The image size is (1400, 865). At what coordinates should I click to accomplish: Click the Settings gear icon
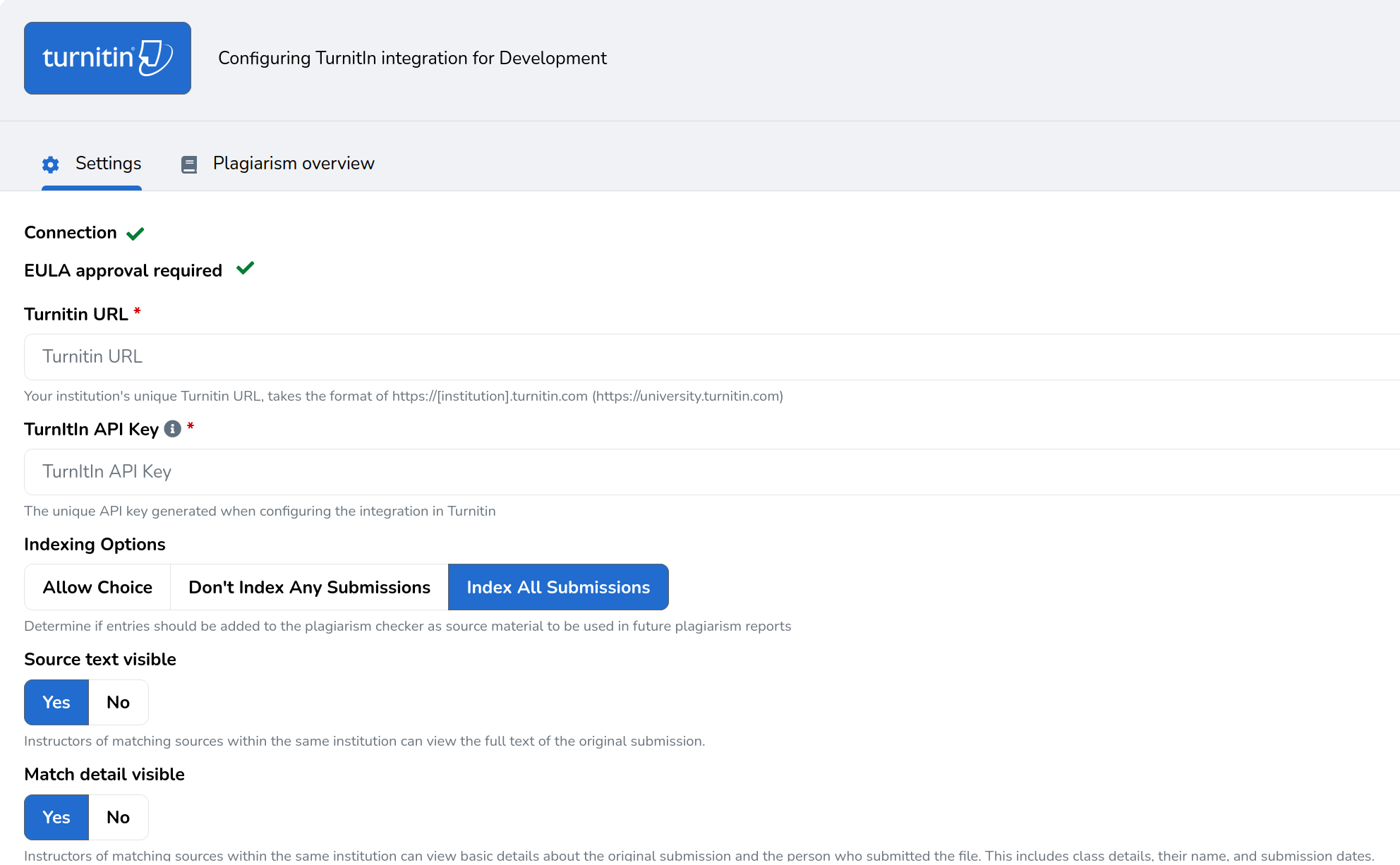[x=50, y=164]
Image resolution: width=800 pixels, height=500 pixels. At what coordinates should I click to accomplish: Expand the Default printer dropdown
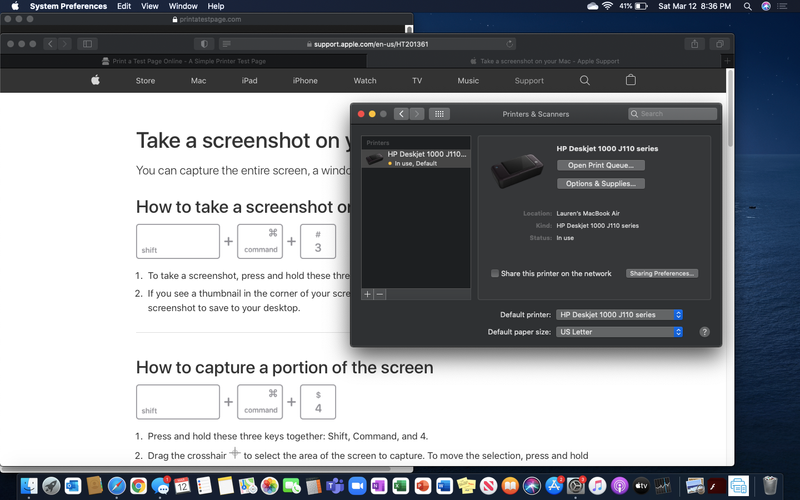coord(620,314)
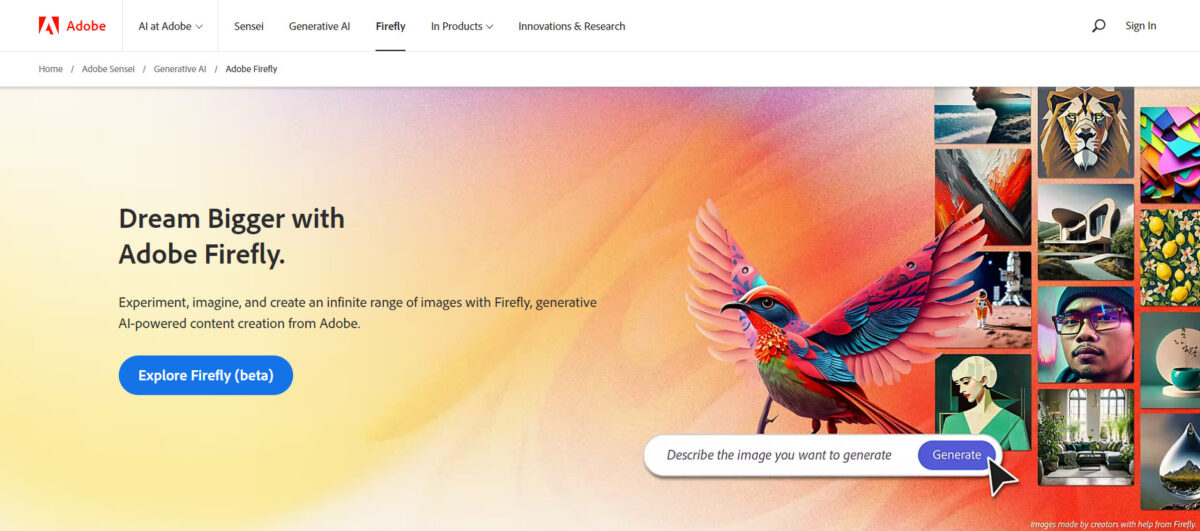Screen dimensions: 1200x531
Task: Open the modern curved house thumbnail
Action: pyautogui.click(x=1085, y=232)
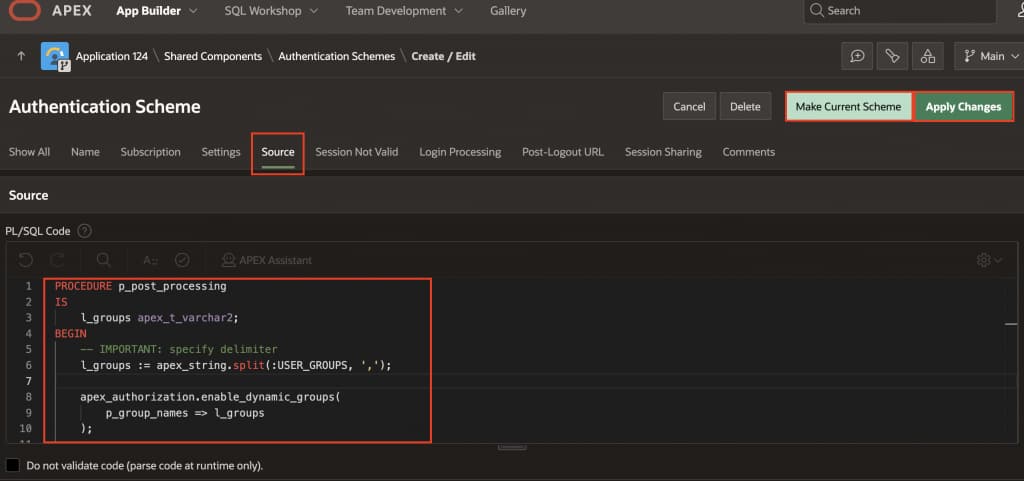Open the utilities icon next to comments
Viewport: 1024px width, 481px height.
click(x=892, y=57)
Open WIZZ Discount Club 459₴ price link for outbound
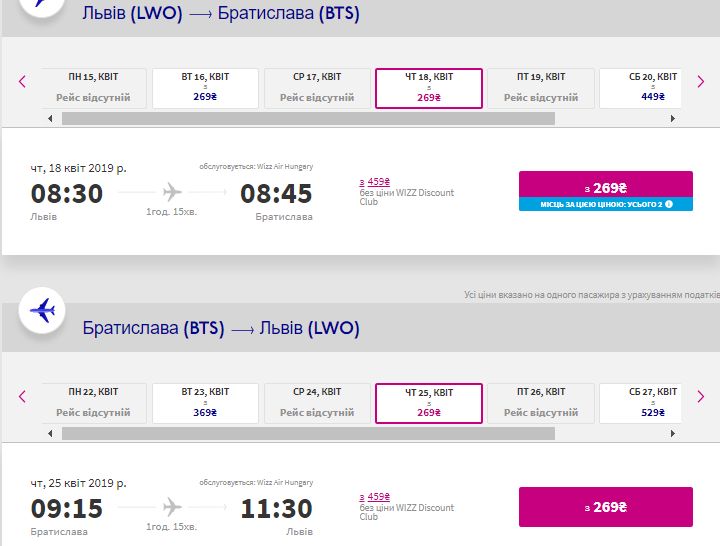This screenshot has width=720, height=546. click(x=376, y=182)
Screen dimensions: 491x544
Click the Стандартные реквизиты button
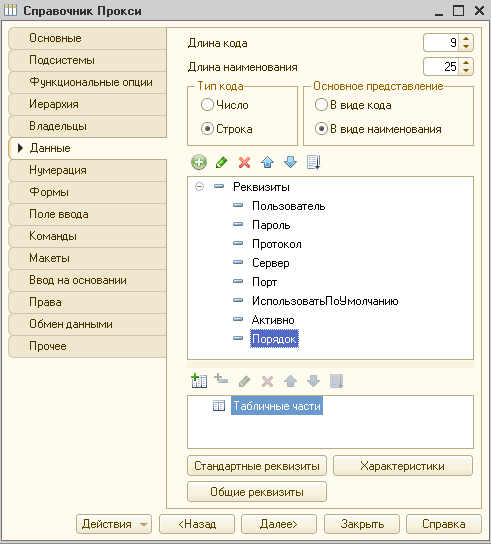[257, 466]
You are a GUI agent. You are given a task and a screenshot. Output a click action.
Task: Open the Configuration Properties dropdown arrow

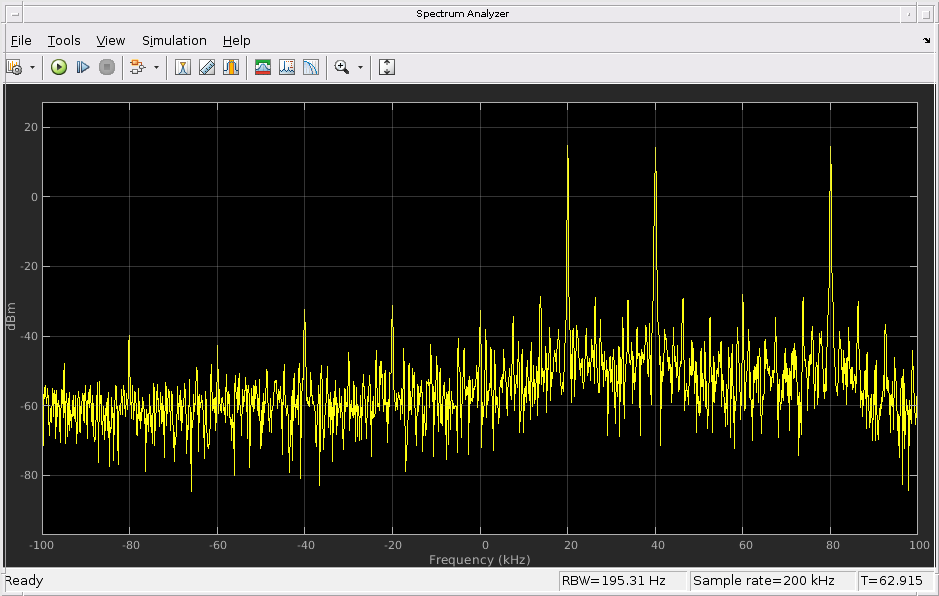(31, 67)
######
Set the records down again word for word; the pictures stay out.

The image size is (1400, 865). At what coordinates should I click to accomplish: Click the Settings gear icon
[x=50, y=164]
Image resolution: width=800 pixels, height=500 pixels. At what coordinates should I click to accomplish: Expand the Default printer dropdown
coord(620,314)
Screen dimensions: 1200x531
Task: Open the modern curved house thumbnail
Action: pyautogui.click(x=1085, y=232)
Open the utilities icon next to comments
Viewport: 1024px width, 481px height.
click(x=892, y=57)
Open WIZZ Discount Club 459₴ price link for outbound
This screenshot has width=720, height=546. click(x=376, y=182)
Screen dimensions: 491x544
Click the Стандартные реквизиты button
[257, 466]
You are a GUI agent. You are given a task and a screenshot. Output a click action.
Task: Open the Configuration Properties dropdown arrow

(31, 67)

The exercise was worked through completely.